Task data
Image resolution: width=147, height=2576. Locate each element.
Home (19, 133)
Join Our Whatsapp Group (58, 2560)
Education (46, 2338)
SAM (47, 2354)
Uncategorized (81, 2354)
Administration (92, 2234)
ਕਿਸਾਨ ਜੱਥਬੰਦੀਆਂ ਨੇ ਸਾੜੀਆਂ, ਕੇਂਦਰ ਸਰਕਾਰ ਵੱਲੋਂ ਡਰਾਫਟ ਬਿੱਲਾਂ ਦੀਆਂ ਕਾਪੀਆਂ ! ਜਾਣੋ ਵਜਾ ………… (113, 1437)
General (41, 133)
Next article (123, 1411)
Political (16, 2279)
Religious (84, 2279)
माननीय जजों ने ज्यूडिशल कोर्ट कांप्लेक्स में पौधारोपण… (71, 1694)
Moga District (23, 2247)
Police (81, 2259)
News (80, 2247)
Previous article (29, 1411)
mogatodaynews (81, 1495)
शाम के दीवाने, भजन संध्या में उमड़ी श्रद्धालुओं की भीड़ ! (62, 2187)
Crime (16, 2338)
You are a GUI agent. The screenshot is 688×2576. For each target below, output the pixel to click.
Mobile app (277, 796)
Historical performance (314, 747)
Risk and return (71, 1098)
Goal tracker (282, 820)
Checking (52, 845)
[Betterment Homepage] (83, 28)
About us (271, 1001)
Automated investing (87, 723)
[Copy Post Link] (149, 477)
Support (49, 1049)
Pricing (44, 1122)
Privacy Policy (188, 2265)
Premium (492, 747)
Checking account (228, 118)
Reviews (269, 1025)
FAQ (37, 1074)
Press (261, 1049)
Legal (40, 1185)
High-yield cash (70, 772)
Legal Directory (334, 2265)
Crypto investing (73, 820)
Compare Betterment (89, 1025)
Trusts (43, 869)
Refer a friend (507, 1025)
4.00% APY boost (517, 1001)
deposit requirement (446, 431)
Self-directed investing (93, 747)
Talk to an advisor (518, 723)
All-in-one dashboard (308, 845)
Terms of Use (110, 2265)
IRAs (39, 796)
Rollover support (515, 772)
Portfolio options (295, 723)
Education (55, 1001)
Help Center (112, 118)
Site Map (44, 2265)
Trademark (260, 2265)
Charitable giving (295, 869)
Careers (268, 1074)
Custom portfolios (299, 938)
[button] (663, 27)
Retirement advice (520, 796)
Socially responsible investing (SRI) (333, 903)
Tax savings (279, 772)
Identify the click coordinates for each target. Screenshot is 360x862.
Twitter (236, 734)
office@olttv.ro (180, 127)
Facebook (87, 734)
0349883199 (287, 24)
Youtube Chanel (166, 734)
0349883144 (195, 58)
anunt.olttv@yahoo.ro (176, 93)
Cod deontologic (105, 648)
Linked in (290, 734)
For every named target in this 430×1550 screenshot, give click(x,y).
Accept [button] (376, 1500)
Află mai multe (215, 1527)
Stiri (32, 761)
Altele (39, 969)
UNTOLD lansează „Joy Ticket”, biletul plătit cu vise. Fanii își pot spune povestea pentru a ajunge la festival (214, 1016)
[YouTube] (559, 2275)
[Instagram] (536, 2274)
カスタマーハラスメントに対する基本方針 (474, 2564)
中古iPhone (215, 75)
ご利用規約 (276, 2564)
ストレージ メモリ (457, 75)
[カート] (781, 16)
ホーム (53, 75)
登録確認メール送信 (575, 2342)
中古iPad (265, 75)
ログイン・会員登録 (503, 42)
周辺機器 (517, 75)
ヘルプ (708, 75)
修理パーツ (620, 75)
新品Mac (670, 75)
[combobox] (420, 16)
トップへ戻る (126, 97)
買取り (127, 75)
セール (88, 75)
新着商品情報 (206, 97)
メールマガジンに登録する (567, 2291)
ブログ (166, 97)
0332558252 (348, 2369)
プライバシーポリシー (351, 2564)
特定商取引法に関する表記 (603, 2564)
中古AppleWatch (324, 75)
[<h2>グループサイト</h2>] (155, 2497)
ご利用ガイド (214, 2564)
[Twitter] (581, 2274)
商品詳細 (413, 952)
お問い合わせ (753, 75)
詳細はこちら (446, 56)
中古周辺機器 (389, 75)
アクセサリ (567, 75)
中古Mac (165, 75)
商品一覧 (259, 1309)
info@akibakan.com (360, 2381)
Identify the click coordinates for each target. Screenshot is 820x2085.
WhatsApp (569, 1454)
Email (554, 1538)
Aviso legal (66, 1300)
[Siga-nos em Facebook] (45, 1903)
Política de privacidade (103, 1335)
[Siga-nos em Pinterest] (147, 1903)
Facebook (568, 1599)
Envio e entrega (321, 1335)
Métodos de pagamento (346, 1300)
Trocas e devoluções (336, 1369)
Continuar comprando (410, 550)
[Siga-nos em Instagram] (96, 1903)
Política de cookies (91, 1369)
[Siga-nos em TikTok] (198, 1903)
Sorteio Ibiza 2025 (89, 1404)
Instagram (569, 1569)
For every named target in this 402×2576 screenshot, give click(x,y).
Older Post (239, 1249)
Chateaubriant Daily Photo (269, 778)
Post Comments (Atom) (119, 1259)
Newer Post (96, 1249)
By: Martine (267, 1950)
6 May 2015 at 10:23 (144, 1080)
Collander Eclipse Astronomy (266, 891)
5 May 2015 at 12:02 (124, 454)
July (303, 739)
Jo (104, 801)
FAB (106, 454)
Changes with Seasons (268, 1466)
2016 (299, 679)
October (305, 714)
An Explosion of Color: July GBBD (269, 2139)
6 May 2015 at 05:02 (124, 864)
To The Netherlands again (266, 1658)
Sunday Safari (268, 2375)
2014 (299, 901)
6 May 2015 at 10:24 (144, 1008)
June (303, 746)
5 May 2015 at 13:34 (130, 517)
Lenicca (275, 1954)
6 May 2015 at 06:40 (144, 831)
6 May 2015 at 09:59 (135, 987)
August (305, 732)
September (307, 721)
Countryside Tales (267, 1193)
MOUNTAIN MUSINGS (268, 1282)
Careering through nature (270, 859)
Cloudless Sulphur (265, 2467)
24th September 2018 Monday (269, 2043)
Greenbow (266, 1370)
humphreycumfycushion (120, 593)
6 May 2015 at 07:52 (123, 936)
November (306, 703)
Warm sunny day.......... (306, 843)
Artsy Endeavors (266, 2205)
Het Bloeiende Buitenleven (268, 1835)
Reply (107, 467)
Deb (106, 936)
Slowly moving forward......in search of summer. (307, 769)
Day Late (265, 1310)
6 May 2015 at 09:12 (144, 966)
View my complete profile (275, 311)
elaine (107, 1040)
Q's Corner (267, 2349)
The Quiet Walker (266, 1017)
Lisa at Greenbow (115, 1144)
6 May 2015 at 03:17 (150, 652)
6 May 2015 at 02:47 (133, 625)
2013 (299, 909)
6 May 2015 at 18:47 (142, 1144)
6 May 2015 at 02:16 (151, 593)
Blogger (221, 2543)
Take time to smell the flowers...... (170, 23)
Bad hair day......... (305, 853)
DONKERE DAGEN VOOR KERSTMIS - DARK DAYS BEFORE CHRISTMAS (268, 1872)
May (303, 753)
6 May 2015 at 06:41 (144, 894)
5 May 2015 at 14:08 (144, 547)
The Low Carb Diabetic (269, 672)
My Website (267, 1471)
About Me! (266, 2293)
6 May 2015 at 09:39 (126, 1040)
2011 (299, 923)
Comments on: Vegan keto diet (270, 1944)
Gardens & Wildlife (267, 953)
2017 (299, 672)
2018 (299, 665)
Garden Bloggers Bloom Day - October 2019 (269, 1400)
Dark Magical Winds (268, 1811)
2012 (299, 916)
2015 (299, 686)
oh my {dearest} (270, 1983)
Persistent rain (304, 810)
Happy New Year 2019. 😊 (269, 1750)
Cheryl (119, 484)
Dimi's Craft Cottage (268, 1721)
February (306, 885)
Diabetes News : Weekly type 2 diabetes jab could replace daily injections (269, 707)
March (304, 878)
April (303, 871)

Your assignment
Copy each line holding "Post" from the material above.

Answer for the task
[Copy Post Link] (149, 477)
Older Post (239, 1249)
Post Comments (Atom) (119, 1259)
Newer Post (96, 1249)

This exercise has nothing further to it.